• **Texte de lecture**:
>>
Le lendemain, le 1er janvier 2002, ne marqua pas seulement le début d’une nouvelle année civile, mais la naissance d’un nouveau Rwanda. Non pas seulement une nouvelle année, mais une nouvelle ère. Un nouveau drapeau porteur d’espoir et de réconciliation. De nouvelles armoiries soulignant l’unité et le développement. Et surtout, un nouvel hymne national — Rwanda Nziza (Beau Rwanda).
Finies les lignes glorifiant les militants. Finies les divisions insidieuses, le suprémacisme codé. Le nouvel hymne chante l’unité, la paix et la vérité — non comme un oxymore, mais comme une mission.
Ce fut une purification. Une renonciation. Le Rwanda n’a pas seulement fait taire les armes de 1994 ; il a démantelé la machine idéologique qui les avait alimentées.
Dès le tout début de l’« indépendance » dite du Rwanda en 1962 — une souveraineté factice fabriquée par la Belgique au moyen d’élections truquées et de purges violentes — une idéologie politique imprégnée de suprémacisme Hutu fut non seulement instaurée, mais soigneusement mise en scène pour paraître légitime.
Contrairement à d’autres nations africaines qui accédèrent à l’indépendance par une réforme institutionnelle progressive ou sous l’impulsion d’un leadership nationaliste clair, la « république » rwandaise fut proclamée alors que le pays était encore sous contrôle colonial belge.
Prenons l’exemple du Tanganyika, aujourd’hui partie continentale de la Tanzanie : il accéda à l’indépendance le 9 décembre 1961 et ne devint une république qu’un an plus tard, en 1962, à l’issue d’un processus constitutionnel interne.
Le Rwanda, en revanche, se déclara République le 25 septembre 1961 — avant même d’obtenir son indépendance, le 1er juillet 1962. Comment une colonie peut-elle devenir une République avant de devenir une nation ? La réponse se trouve dans la manipulation coloniale.
Cette « République » fabriquée était le fruit de la stratégie belge visant à installer un régime ethnique majoritaire docile, sous couvert de choix démocratique. Les autorités coloniales belges, dirigées par le colonel Guy Logiest, organisèrent de prétendues élections communales et un référendum sur la monarchie en 1961.
<<
• **Données fournies**:
>>
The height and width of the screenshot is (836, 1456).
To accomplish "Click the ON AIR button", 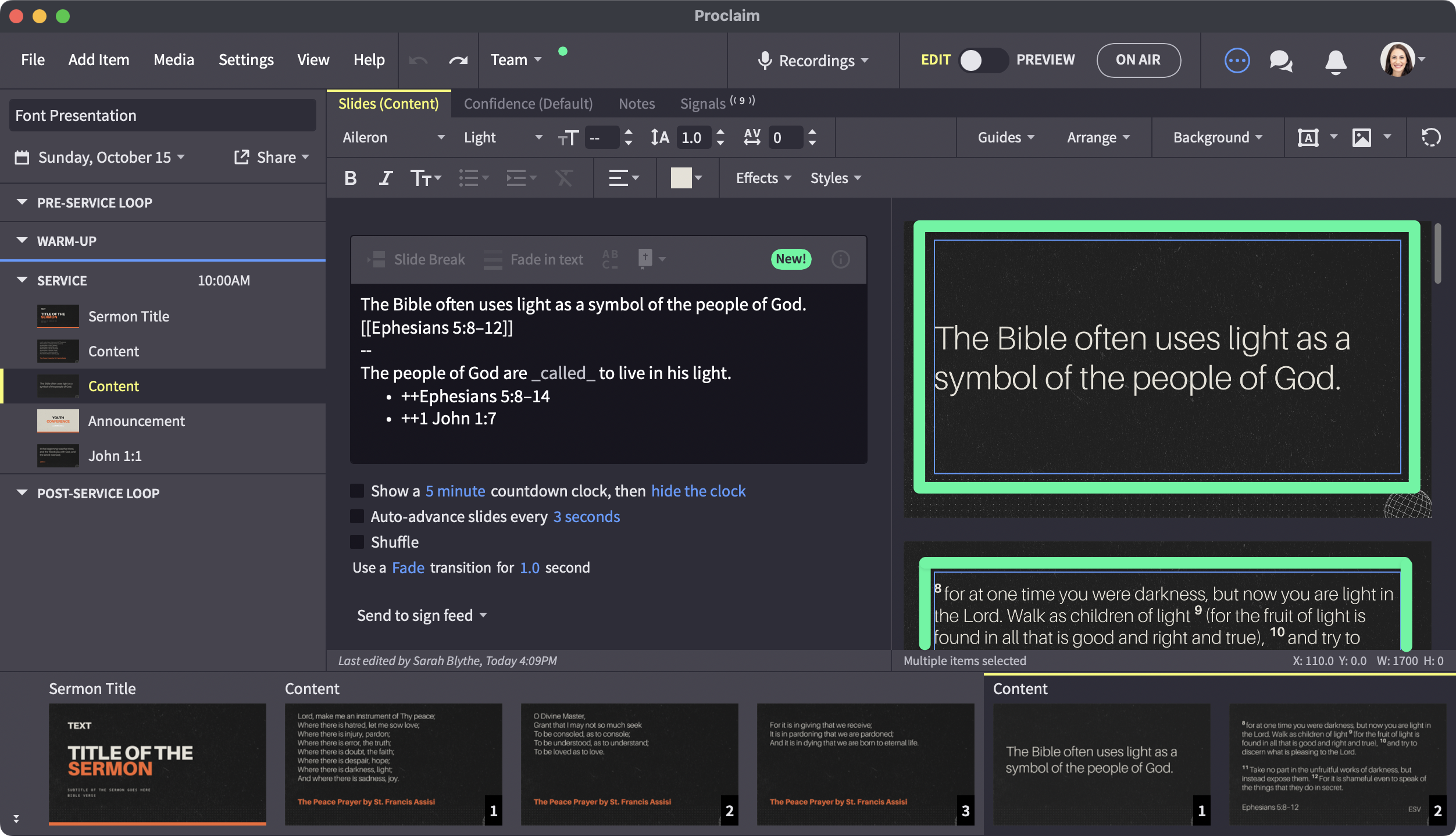I will pos(1138,60).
<<
• **Consigne 1**: Relevez toutes les dates du texte sur le Rwanda qui comportent un jour, un mois et une année.
• **Consigne 2**: Traduisez en anglais la phrase suivante du texte sur le Rwanda : « Le Rwanda, en revanche, se déclara République le 25 septembre 1961 — avant même d’obtenir son indépendance, le 1er juillet 1962. »
• **Consigne 3**: Poursuivez le texte sur le Rwanda après sa dernière phrase.

• **Réponse attendue 1**:
- 1er janvier 2002
- 9 décembre 1961
- 25 septembre 1961
- 1er juillet 1962

• **Réponse attendue 2**: Rwanda, by contrast, declared itself a Republic on September 25, 1961—even before gaining its independence on July 1, 1962.

• **Réponse attendue 3**:
L’objectif politique du Royaume de Belgique était clair : détruire la monarchie rwandaise et remettre le pouvoir d’État à la « majorité Hutu » fabriquée — en particulier au Parti du Mouvement de l’Émancipation Hutu (PARMEHUTU) de Kayibanda, formé en 1959 et ouvertement anti-Tutsi. Pour un instant — imaginez seulement : une République créée par un Royaume !
Ce n’est pas un hasard si ce tournant politique ne s’est pas simplement traduit par des décrets ou des textes de loi — il s’est chanté. La musique est devenue la colle idéologique du nouveau régime. Le PARMEHUTU comprenait que pour ancrer sa version de la vérité, il ne suffisait pas de gouverner. Il fallait chanter.
Le PARMEHUTU, parti au pouvoir sous la présidence de Grégoire Kayibanda, maîtrisait un puissant outil d’endoctrinement de masse : la musique. C’est ainsi que le Pouvoir Hutu est né — pas seulement dans des brochures ou des discours, mais dans des paroles, des mélodies et des refrains.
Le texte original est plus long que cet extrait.